**Available data**
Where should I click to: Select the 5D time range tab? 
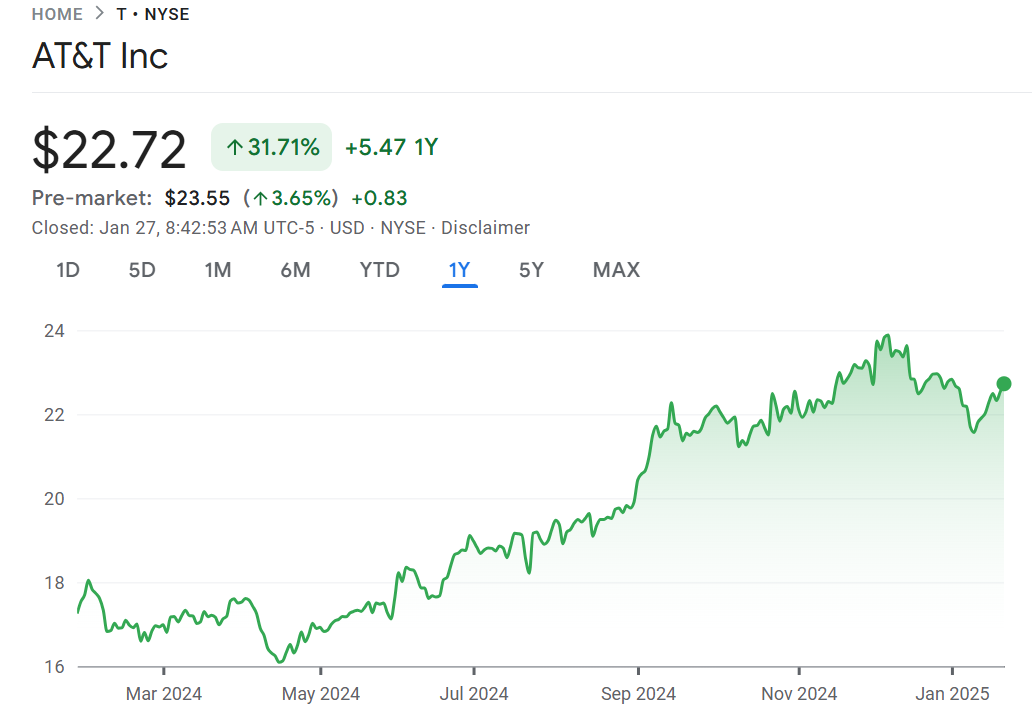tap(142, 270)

* * *

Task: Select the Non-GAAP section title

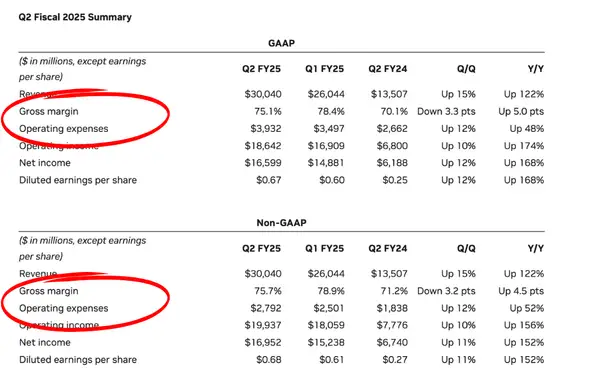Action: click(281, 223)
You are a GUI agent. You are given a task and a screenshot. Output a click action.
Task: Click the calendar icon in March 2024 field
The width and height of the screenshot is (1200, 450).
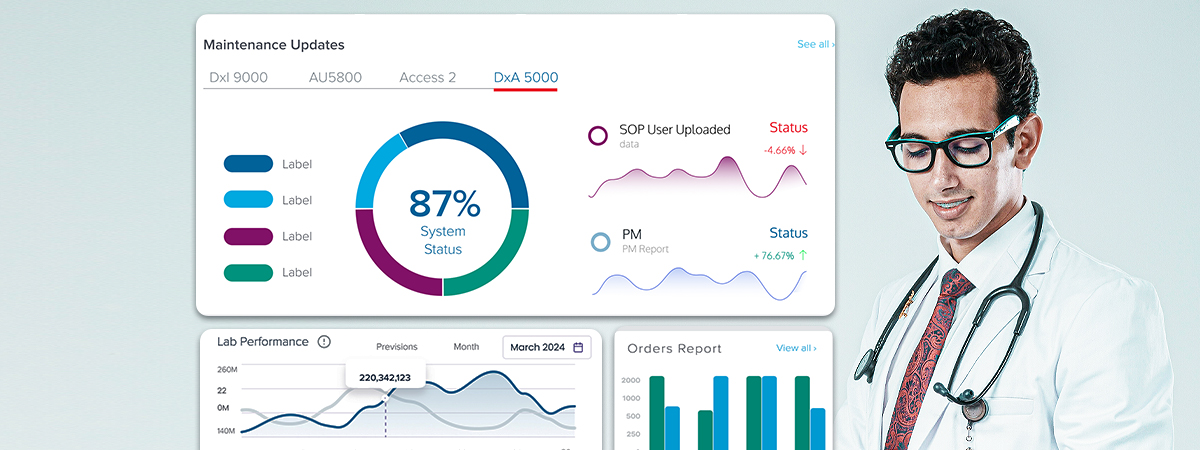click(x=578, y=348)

**Set task**
Convert the records into a Markdown table with the columns Row and Line, starting at the line that contains "You are a GUI" and ending at the line that contains "click(x=578, y=348)", both included. Number each line, skip blank lines and omit the pictures.

**Answer below**
| Row | Line |
|---|---|
| 1 | You are a GUI agent. You are given a task and a screenshot. Output a click action. |
| 2 | Task: Click the calendar icon in March 2024 field |
| 3 | The width and height of the screenshot is (1200, 450). |
| 4 | click(x=578, y=348) |